What is being asked
Produce as output only the lines below starting at the line with "The height and width of the screenshot is (385, 827)." and continuing through the line with "You are a computer-use agent. The", each one exactly as written.
§ §
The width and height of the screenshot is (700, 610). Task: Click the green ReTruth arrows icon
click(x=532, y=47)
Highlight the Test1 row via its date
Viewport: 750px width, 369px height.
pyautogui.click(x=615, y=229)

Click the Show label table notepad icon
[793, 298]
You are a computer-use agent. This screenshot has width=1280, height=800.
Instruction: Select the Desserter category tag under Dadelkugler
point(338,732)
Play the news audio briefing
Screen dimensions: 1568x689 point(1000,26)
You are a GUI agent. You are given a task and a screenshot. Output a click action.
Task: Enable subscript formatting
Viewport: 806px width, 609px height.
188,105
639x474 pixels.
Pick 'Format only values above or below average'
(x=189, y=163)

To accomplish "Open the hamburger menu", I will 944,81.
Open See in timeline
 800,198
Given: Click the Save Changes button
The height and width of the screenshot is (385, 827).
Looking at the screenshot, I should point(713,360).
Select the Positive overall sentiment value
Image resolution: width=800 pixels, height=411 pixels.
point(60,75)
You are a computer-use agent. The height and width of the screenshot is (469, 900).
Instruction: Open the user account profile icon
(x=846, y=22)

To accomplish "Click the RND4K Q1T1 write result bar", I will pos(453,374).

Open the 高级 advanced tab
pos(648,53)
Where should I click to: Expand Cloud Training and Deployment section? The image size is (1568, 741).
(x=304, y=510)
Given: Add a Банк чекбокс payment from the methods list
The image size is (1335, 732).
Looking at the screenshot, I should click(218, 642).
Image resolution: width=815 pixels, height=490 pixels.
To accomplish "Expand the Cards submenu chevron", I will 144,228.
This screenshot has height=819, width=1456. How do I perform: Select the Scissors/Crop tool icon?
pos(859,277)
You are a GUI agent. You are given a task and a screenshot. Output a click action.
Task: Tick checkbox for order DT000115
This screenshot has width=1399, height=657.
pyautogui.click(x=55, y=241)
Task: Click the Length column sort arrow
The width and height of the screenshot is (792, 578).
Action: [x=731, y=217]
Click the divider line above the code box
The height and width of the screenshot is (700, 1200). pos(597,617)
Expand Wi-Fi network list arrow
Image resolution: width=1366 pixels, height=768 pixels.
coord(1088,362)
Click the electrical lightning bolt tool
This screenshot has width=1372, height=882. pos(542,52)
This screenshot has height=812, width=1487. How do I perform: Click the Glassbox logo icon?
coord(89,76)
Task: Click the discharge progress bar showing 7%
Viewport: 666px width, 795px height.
§ §
Answer space
The height and width of the screenshot is (385, 827).
Looking at the screenshot, I should point(713,360).
Select the Positive overall sentiment value
Image resolution: width=800 pixels, height=411 pixels.
point(60,75)
You are a computer-use agent. The height and width of the screenshot is (469, 900).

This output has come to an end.